For Linux observability, we can usually combine the following but not limited to the following to measure:
- Monitoring systems: obtaining metrics information on a regular basis, e.g. zabbix/prometheus;
- Logging systems: storing and filtering log contents, e.g. rsyslog/ELK/loki;
- Tracing systems: event-based logging of information, e.g. strace/ltrace/opentracing;
- Sampling system: in a statistical point of view, collecting a set of sample information when the system is running to roughly derive the operational status of the system, such as time-based sampling, e.g. sysstat/perf/top;
We may be reminded of a classic diagram:
This diagram contains observability tools for different modules in the system, many of which are frequently used in our daily operations work. Today, I don’t want to discuss these tools one by one, but rather I want to point out the limitations of some of the regular tools; in some scenarios they are not enough to help us find the root cause of a problem, but rather just give us a general direction. For example, in a failure scenario, we must have insight into the runtime state of a kernel function or a user space function in order to find the root cause of the failure. This requires fine-grained dynamic tracing and sampling for both the user space and the kernel space.
It’s time to make an appearance of eBPF, our main character today.
In my opinion, it is one of the most popular technologies in Linux kernel in recent years. You can search for eBPF in any internet search engine using any language and you will get tons of articles. So, based on that, I won’t go into a detailed description of what eBPF is and what eBPF can do. Instead, I’d like to summarize it in one succinct sentence:
eBPF is a programming framework that runs in the kernel space, and contains a kernel space virtual machine that allows custom programs to run as bytecode, thus tracing and sampling both user space and kernel space, and even modifying the logic in both user space and kernel space.
As to how to use eBPF, for the scenario of observability discussed in this article, in brief, the following steps are required:
- In-depth understanding of the kernel’s tracing mechanism, and in-depth understanding of user space programs and kernel logic to know which user space functions or kernel functions should be observed in different scenarios;
- In-depth understanding of the mechanism of eBPF framework, you will write eBPF program based on this framework in the future so as to observe the user program and the kernel;
- In order to simplify the complexity of writing eBPF programs, eBPF programs are written with the support of user space eBPF programming frameworks such as bcc or libbpf: an eBPF program is divided into two parts, one part is executed as bytecode in the kernel space and is written in C, which is ultimately compiled by clang/llvm into eBPF bytecode, and the other part is executed in the user space and is written in C/python/lua/C++/go.

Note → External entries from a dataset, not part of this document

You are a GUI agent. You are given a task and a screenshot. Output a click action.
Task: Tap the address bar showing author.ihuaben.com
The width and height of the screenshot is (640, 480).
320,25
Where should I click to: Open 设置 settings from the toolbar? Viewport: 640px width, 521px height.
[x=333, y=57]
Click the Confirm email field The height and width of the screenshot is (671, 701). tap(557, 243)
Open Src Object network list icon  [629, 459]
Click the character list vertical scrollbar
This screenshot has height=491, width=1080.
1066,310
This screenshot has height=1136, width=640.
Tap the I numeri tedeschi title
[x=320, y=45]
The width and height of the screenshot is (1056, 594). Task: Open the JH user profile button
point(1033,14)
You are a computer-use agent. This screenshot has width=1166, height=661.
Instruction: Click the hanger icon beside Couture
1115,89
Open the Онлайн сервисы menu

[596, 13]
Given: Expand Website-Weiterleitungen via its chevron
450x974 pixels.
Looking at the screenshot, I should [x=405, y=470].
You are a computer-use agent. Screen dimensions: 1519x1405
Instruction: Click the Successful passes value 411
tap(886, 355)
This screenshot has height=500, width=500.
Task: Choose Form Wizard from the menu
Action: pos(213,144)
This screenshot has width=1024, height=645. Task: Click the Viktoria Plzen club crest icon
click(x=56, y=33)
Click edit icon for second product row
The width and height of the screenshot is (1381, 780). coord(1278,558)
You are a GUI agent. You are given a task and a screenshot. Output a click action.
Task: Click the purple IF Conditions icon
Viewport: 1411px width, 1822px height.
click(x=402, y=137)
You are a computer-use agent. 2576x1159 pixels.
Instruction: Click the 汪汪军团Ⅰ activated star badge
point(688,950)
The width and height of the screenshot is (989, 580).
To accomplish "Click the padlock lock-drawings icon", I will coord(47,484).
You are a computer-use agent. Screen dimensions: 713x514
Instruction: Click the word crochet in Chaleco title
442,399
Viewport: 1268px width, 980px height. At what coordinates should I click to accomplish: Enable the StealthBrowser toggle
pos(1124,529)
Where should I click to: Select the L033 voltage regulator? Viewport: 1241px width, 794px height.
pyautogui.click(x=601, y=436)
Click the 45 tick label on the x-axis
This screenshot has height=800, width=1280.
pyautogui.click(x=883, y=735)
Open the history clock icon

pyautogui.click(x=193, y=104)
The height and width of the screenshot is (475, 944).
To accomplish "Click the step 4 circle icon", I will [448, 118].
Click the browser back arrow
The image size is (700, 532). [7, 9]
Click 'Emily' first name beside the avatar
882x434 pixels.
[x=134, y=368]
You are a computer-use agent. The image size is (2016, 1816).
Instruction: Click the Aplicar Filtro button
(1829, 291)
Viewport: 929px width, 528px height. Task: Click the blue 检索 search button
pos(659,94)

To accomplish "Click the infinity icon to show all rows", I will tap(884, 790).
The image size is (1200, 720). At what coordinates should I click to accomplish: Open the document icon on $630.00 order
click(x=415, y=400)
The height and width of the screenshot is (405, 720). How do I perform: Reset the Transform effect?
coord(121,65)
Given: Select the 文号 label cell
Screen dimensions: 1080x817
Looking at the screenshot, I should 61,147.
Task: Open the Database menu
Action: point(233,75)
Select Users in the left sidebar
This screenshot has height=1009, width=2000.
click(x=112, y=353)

It looks like eBPF as a technology is not easy to use; it is not a simple command, executing, and then viewing the results.
So for ops engineers, are there an off-the-shelf eBPF programs that they can just run and get the results? Can eBPF be more friendly to ops engineers? Of course! The bcc is such an existence!
BCC (BPF Compiler Collection) is the first user space programming framework developed for eBPF. It not only allows developers to develop eBPF programs, but also contains many eBPF programs that can be executed directly. These programs cover the user space and all kernel subsystems.
The following diagram is the best summary of the bcc tool:
As we can see from the diagram, these eBPF programs are capable of observing user space programs written in multiple languages, as well as kernel space filesystems, IO subsystems, network subsystems, scheduling subsystems, memory subsystems, and so on.
I will gradually share more about the use of bcc tools in future posts.